*SOURCE DATA:*
• • • • •

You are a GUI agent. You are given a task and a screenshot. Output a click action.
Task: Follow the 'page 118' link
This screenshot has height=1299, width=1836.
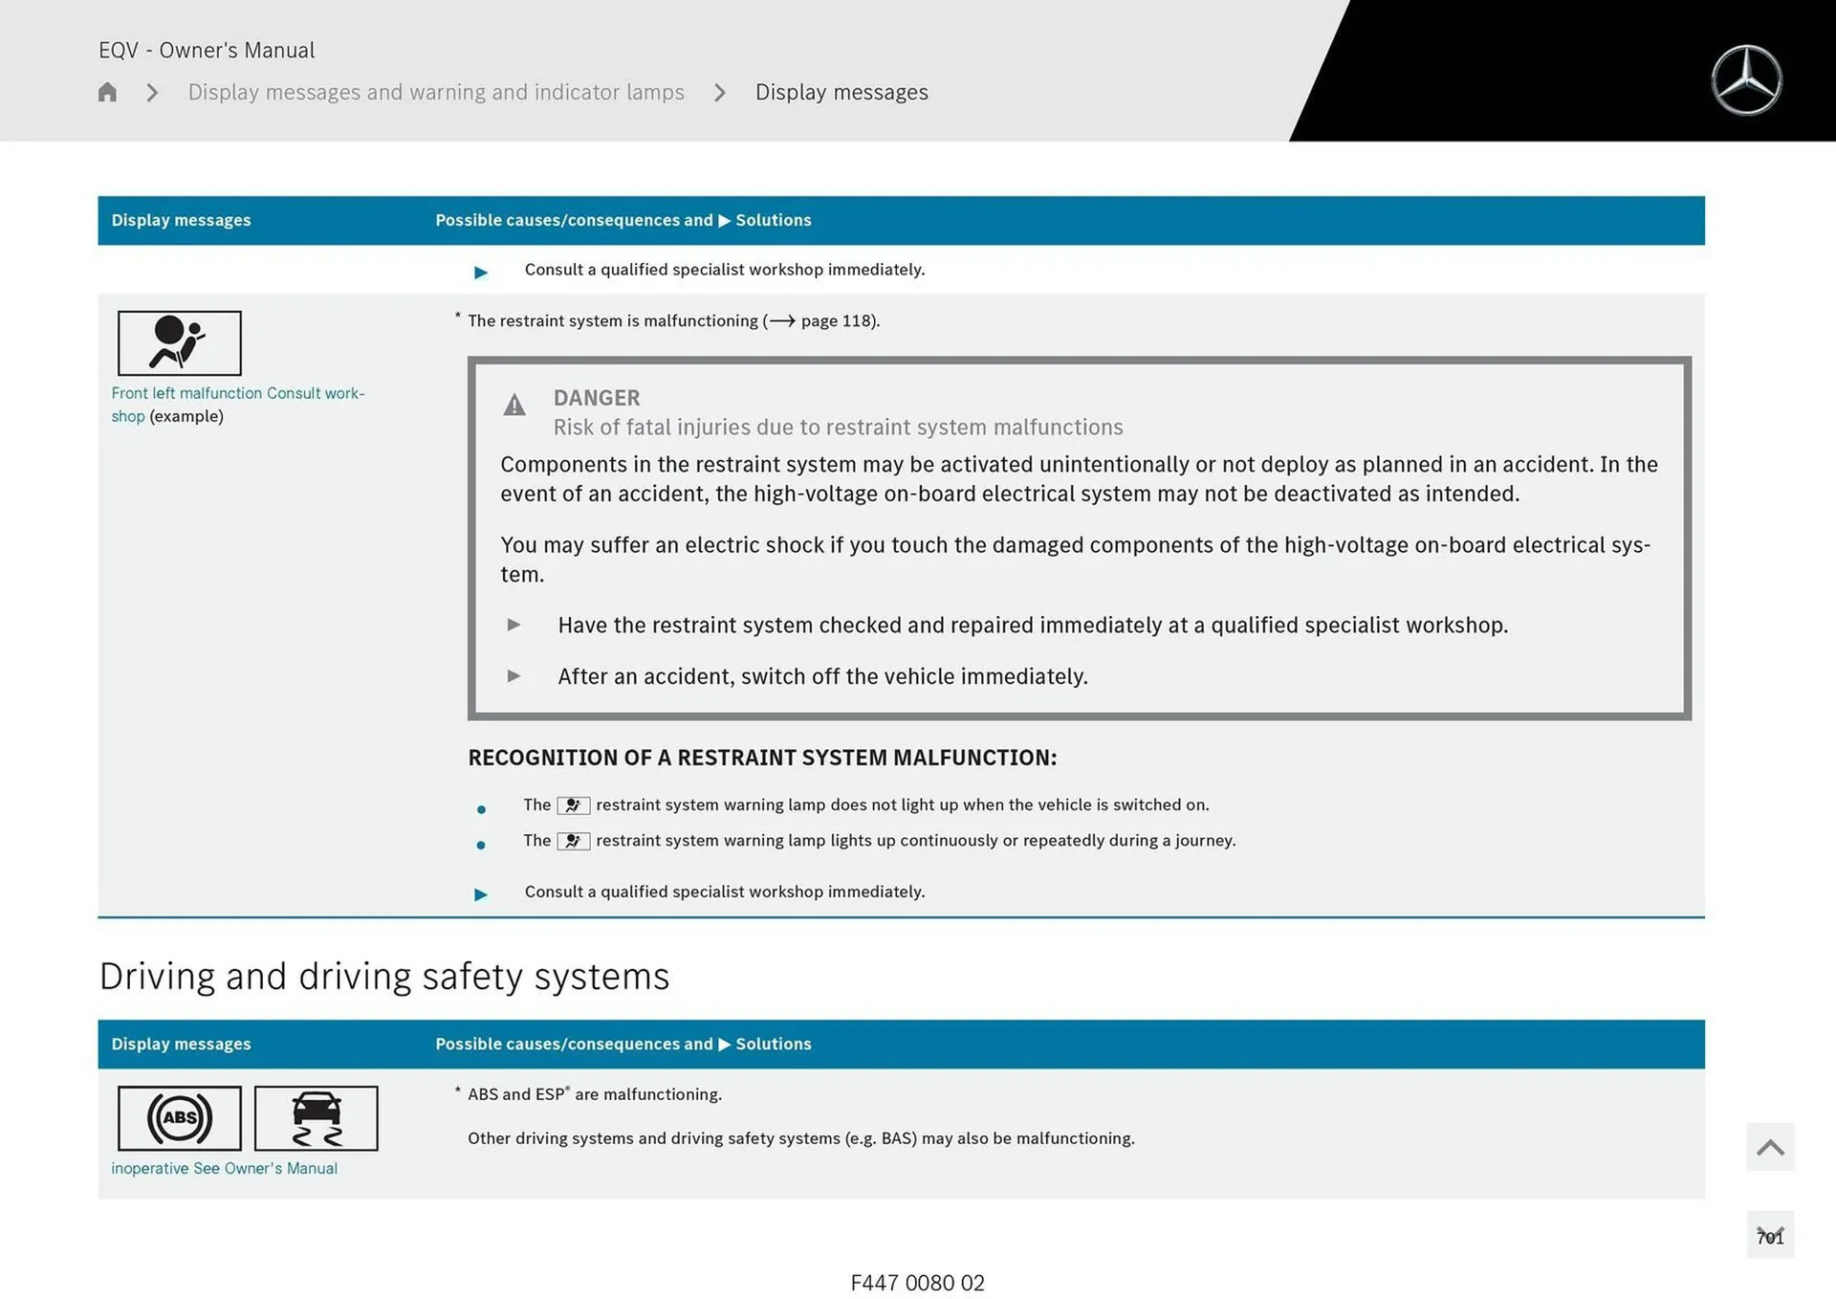[839, 320]
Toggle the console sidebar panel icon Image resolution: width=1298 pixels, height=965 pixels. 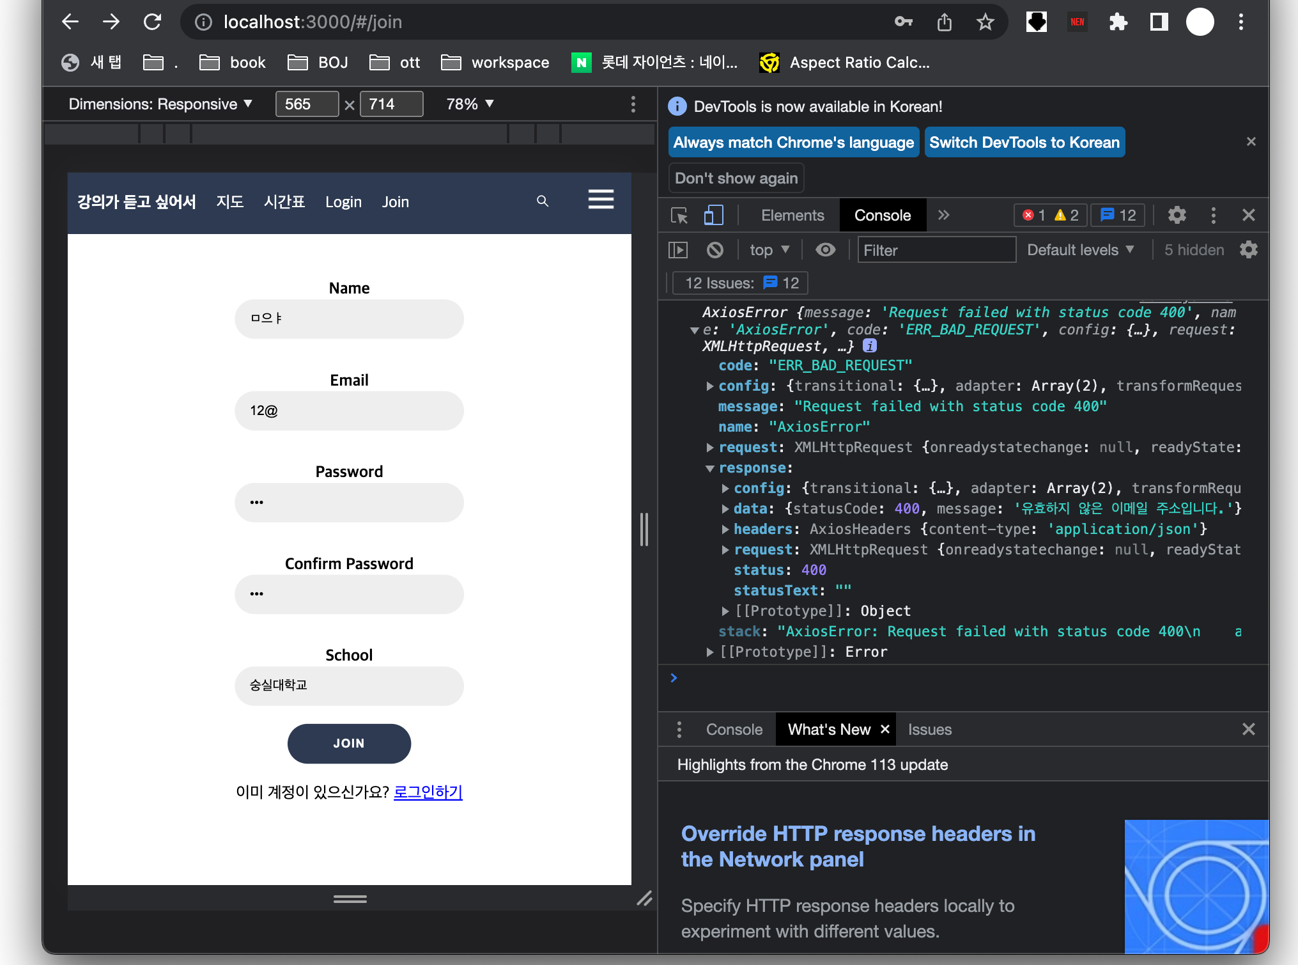coord(678,250)
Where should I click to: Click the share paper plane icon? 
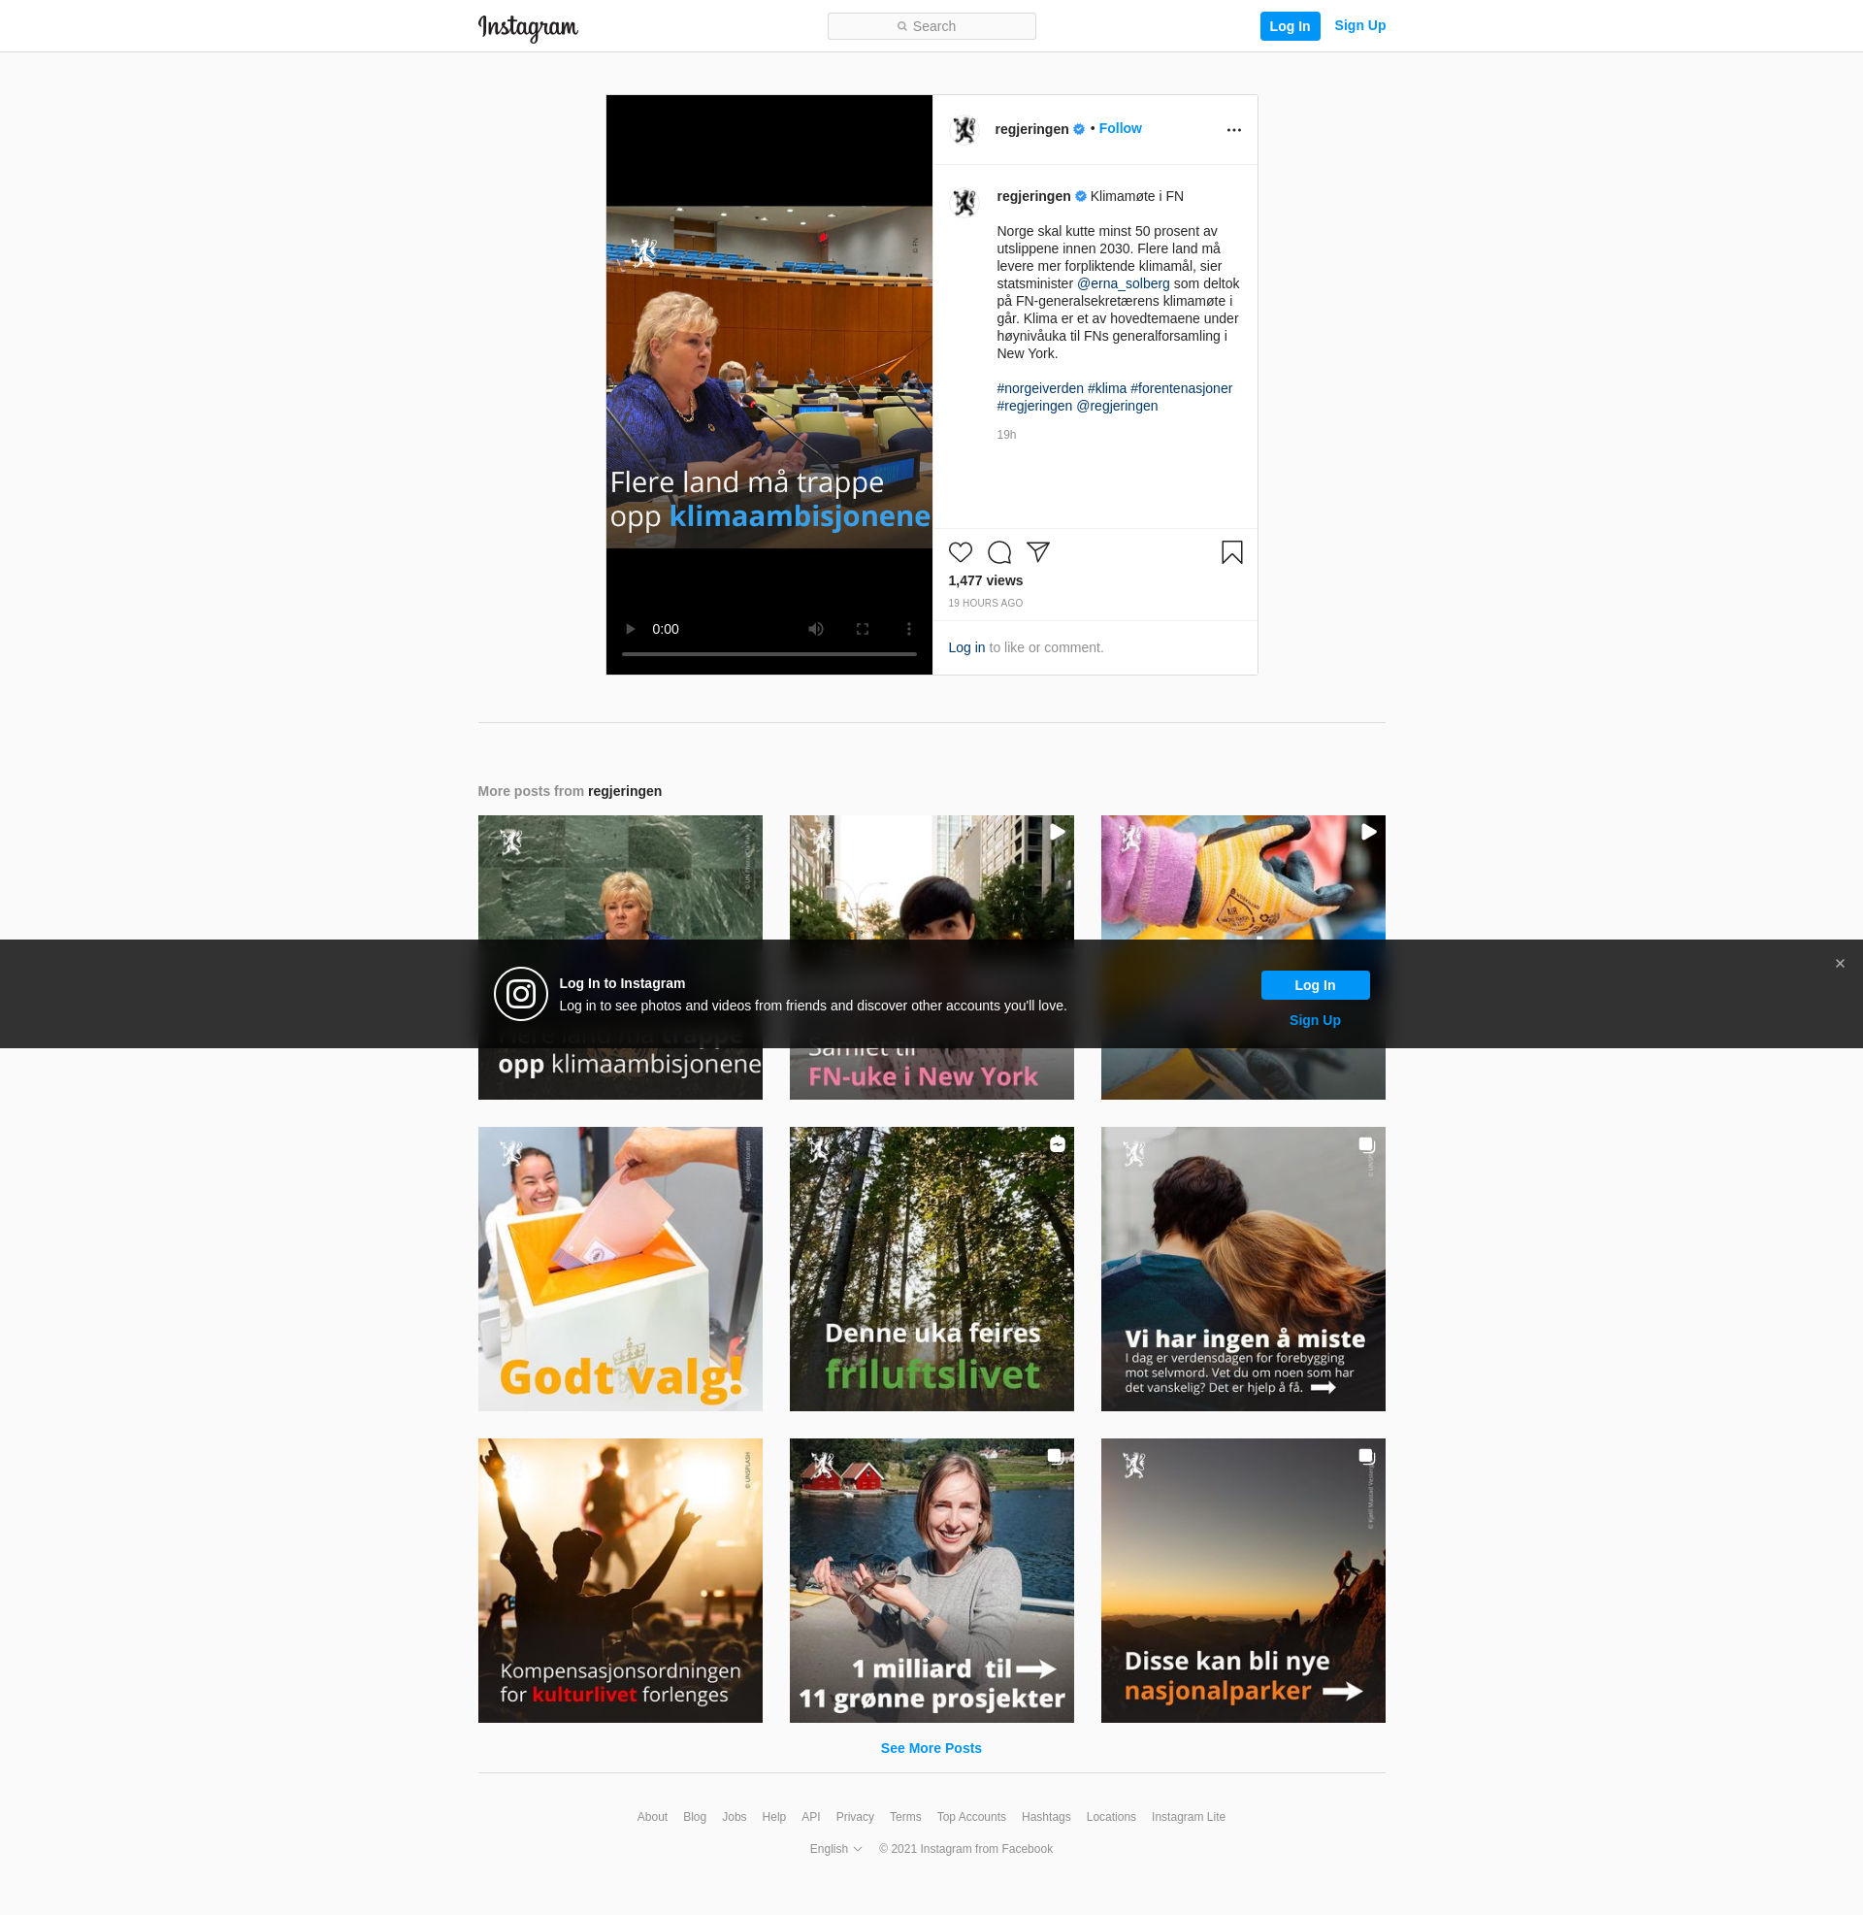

• • • • •

*REQUIRED WORK:* Tally the lines above that include "click"; give only the tally.

*OUTPUT BELOW:* 2